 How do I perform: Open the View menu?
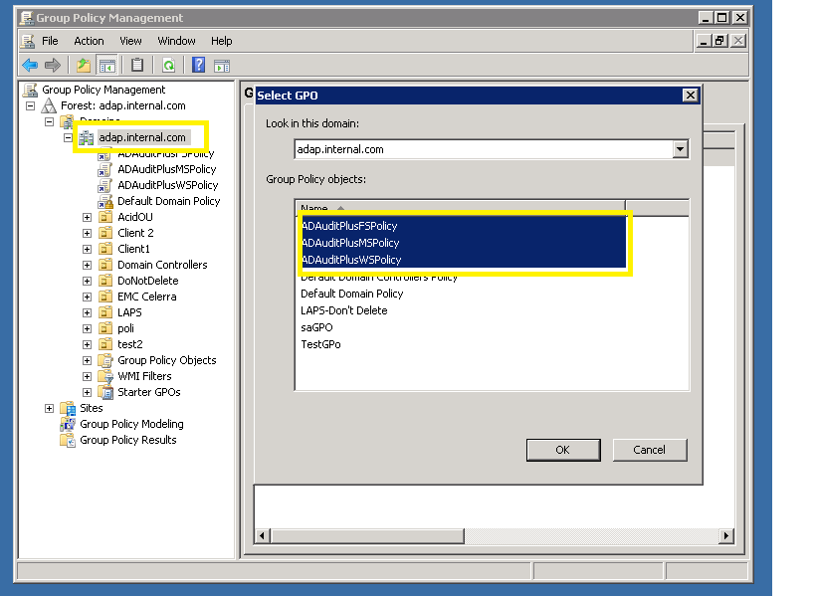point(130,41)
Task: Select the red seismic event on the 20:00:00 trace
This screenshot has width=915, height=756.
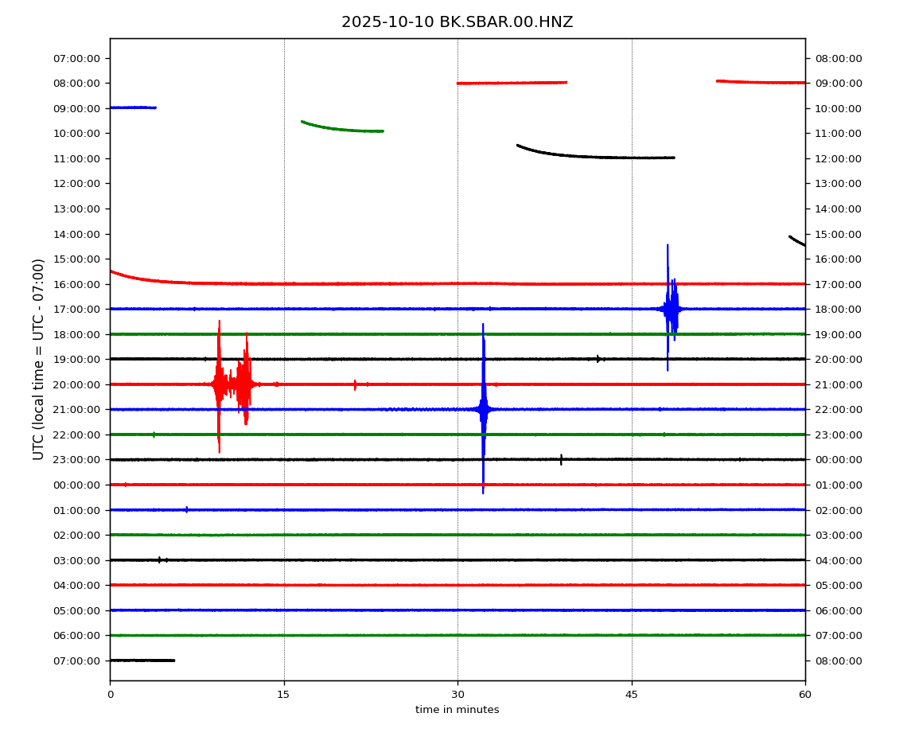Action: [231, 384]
━━━━━━━━━━
◆ TASK DETAILS ◆
Print the data above exactly; drop every picture.

◆ RESULT OF THIS EXERCISE ◆
 How do I perform: Open the View menu?
point(130,41)
Task: Select the red seismic event on the 20:00:00 trace
This screenshot has width=915, height=756.
Action: [231, 384]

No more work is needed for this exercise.